A Broader View on Clustering under Cluster-Aware Norm Objectives
Martin G. Herold, Evangelos Kipouridis, Joachim Spoerhase
TL;DR
The paper studies clustering under cluster-aware norms (f,g), unifying and extending classic problems such as k-Center, k-Median, and Min-Load k-Clustering. It introduces a layered-ball reduction and proxy-cost framework, enabling primal-dual and LP-based approaches, including Lagrange multiplier preserving techniques and bi-point rounding, to achieve polylog and linear approximations. A key novelty is the attenuation parameter χ for symmetric norms, which allows fine-grained interpolation between extreme objectives and yields an overarching bound of O(min(k^{1-χ_g} log^2 n, n^{χ_f} log k, k)) for (f,g)-Clustering. Together, these results connect and interpolate among base objectives, providing near-optimal guarantees in broad regimes and offering a roadmap for further exploration of general norm-based clustering objectives.
Abstract
We revisit the $(f,g)$-clustering problem that we introduced in a recent work [SODA'25], and which subsumes fundamental clustering problems such as $k$-Center, $k$-Median, Min-Sum of Radii, and Min-Load $k$-Clustering. This problem assigns each of the $k$ clusters a cost determined by the monotone, symmetric norm $f$ applied to the vector distances in the cluster, and aims at minimizing the norm $g$ applied to the vector of cluster costs. Previously, we focused on certain special cases for which we designed constant-factor approximation algorithms. Our bounds for more general settings left, however, large gaps to the known bounds for the basic problems they capture. In this work, we provide a clearer picture of the approximability of these more general settings.

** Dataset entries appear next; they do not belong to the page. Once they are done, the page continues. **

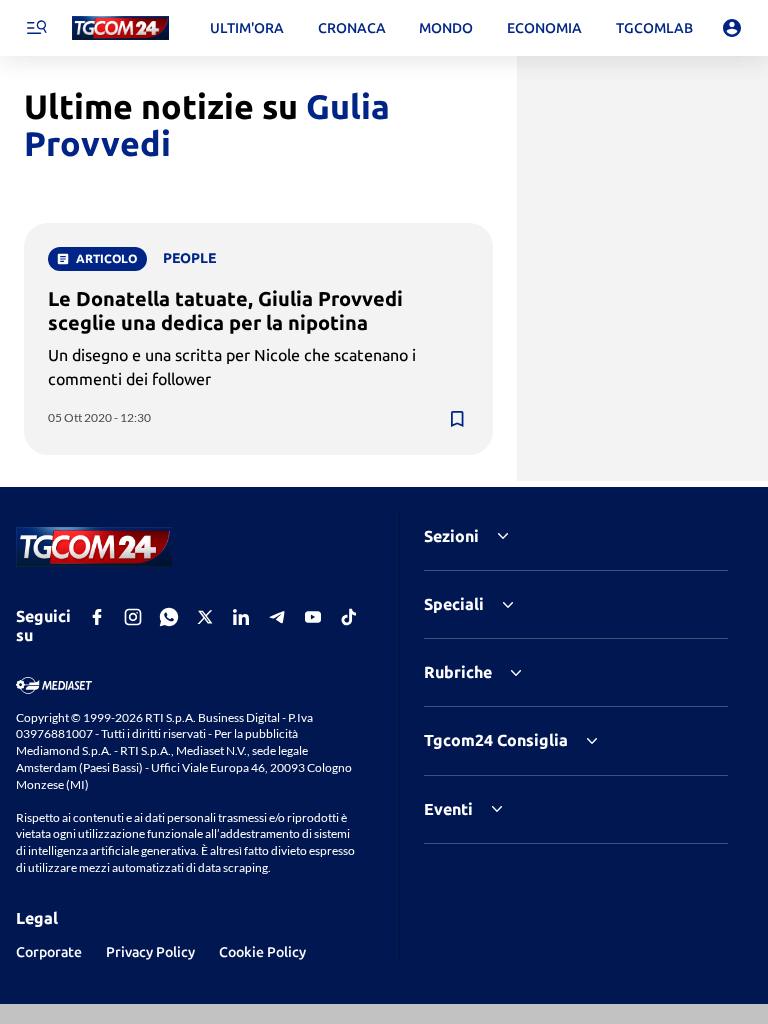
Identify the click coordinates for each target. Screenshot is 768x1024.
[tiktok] (349, 617)
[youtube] (313, 617)
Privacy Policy (150, 952)
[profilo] (732, 28)
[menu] (36, 28)
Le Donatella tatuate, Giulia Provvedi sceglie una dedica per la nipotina (225, 310)
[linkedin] (241, 617)
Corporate (49, 952)
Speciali (454, 604)
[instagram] (133, 617)
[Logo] (120, 28)
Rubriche (458, 672)
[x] (205, 617)
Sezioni (451, 536)
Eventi (448, 809)
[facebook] (97, 617)
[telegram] (277, 617)
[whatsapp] (169, 617)
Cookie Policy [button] (262, 952)
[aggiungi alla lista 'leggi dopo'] (457, 419)
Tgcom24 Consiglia (496, 740)
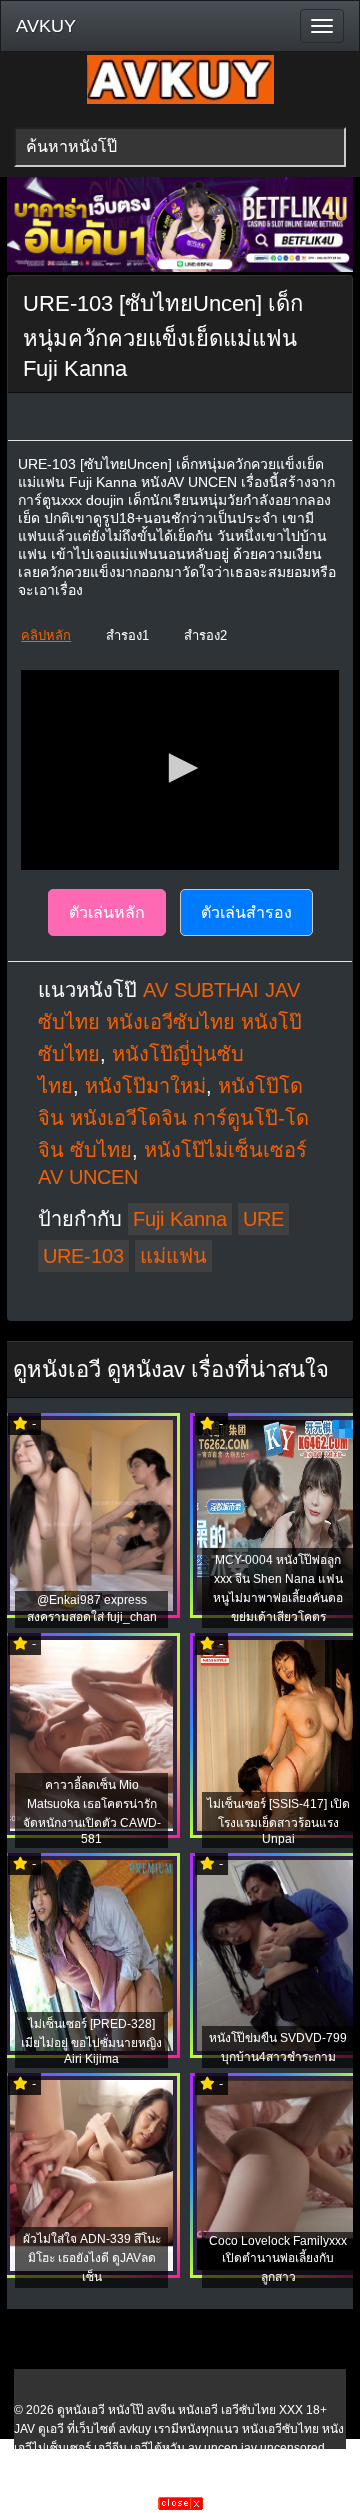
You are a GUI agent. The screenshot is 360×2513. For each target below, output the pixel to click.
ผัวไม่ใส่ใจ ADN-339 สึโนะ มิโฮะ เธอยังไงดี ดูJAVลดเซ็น (92, 2258)
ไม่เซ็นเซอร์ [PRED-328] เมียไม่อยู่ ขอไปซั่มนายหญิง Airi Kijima (91, 2041)
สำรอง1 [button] (127, 635)
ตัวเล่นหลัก (107, 912)
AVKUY (46, 26)
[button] (180, 768)
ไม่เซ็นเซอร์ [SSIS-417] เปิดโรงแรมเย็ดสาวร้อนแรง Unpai (278, 1821)
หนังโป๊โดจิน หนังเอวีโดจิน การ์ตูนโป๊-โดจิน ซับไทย (173, 1118)
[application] (180, 770)
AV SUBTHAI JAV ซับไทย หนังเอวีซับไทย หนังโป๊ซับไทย (170, 1022)
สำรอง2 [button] (205, 635)
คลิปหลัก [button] (46, 635)
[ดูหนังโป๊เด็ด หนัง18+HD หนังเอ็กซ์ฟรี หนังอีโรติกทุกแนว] (180, 100)
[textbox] (179, 147)
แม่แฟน (173, 1256)
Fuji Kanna (180, 1219)
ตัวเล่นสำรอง (246, 912)
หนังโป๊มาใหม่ (145, 1086)
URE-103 (83, 1256)
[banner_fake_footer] (180, 2506)
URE (263, 1219)
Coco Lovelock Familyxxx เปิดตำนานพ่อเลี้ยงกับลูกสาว (278, 2259)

First, we design an $O(\log^2 n)$-approximation algorithm for $(f, L_{1})$-clustering for any $f$. This improves upon our previous $\widetilde{O}(\sqrt{n})$-approximation. Second, we provide an $O(k)$-approximation for the general $(f,g)$-clustering problem, which improves upon our previous $\widetilde{O}(\sqrt{kn})$-approximation algorithm and matches the best-known upper bound for Min-Load $k$-Clustering. We then design an approximation algorithm for $(f,g)$-clustering that interpolates, up to polylog factors, between the best known bounds for $k$-Center, $k$-Median, Min-Sum of Radii, Min-Load $k$-Clustering, (Top, $L_{1}$)-clustering, and $(L_{\infty},g)$-clustering based on a newly defined parameter of $f$ and $g$.